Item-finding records

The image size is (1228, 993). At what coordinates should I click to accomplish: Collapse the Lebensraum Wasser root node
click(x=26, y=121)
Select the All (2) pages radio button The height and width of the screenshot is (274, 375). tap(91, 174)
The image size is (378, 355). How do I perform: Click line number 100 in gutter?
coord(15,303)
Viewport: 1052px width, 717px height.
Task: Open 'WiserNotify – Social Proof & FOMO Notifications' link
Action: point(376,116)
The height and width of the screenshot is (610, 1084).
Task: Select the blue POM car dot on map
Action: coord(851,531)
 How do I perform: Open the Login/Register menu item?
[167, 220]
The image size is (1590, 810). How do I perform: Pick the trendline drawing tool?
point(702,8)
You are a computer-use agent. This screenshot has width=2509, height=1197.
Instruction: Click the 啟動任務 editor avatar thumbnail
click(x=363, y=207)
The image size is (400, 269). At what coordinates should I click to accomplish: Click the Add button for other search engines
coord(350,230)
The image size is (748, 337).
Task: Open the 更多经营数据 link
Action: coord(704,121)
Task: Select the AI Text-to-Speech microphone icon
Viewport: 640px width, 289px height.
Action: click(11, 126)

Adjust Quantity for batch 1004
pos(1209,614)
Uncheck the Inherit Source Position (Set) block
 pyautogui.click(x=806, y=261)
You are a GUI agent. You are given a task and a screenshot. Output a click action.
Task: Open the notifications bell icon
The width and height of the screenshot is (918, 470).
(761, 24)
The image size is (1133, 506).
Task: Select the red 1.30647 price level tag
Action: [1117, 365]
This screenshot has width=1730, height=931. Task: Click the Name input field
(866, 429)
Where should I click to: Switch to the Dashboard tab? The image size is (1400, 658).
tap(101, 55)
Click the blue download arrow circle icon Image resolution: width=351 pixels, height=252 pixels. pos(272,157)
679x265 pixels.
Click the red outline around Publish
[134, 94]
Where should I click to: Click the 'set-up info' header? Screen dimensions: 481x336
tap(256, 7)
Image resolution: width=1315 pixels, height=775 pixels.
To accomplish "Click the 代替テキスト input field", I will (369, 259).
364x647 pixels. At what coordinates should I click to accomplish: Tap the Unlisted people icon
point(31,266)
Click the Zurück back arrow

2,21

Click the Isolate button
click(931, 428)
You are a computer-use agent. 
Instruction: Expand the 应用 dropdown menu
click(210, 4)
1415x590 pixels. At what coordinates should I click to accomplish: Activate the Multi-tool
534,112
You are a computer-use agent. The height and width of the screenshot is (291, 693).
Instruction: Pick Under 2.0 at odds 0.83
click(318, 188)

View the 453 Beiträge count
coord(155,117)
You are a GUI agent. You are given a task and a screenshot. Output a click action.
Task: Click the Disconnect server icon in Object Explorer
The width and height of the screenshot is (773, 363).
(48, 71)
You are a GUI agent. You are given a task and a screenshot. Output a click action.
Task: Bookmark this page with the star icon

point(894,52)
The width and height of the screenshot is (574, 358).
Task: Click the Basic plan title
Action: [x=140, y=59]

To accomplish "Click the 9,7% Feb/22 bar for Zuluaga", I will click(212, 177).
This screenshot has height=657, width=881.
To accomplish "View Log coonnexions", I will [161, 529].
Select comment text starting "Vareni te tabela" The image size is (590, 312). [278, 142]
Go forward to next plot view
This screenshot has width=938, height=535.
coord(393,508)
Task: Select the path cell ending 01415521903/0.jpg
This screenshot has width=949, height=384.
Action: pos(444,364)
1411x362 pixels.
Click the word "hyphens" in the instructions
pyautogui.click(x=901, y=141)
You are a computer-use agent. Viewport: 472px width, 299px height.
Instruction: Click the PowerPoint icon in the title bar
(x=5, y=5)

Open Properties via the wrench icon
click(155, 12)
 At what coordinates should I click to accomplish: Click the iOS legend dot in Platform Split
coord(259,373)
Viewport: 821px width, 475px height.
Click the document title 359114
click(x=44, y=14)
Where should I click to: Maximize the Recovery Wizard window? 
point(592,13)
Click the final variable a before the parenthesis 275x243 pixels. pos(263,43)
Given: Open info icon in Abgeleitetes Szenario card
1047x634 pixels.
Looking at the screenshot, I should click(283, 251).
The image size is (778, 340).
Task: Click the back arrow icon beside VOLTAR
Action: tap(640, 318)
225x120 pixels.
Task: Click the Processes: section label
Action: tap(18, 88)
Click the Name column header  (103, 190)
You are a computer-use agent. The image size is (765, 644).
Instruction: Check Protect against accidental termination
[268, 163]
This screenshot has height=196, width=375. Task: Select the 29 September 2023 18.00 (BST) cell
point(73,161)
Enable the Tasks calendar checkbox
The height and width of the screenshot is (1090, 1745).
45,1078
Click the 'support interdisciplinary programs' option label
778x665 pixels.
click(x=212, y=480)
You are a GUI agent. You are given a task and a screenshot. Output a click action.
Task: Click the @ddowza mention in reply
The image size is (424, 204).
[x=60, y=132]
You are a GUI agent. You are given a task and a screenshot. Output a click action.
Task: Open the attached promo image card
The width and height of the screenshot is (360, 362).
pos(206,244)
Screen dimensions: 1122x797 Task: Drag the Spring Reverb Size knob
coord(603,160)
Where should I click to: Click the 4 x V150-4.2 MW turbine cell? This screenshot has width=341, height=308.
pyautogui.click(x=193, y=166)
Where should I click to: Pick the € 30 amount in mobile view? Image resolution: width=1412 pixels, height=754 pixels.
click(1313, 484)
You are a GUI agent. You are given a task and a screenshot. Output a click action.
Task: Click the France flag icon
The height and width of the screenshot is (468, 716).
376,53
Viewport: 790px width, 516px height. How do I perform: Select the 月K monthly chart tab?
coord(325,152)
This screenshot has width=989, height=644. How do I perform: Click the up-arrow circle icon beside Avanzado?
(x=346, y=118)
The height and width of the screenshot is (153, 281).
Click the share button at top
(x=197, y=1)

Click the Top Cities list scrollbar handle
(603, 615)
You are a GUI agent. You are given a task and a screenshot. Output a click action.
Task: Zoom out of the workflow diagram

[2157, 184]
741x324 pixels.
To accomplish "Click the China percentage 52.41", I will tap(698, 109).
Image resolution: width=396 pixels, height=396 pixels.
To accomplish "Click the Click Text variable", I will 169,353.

#### Work to do
Return each line from the rows above that contains the string "info", copying the whole line.

#### Written solution
Where should I click to: Click the 'set-up info' header? Screen dimensions: 481x336
Given: Open info icon in Abgeleitetes Szenario card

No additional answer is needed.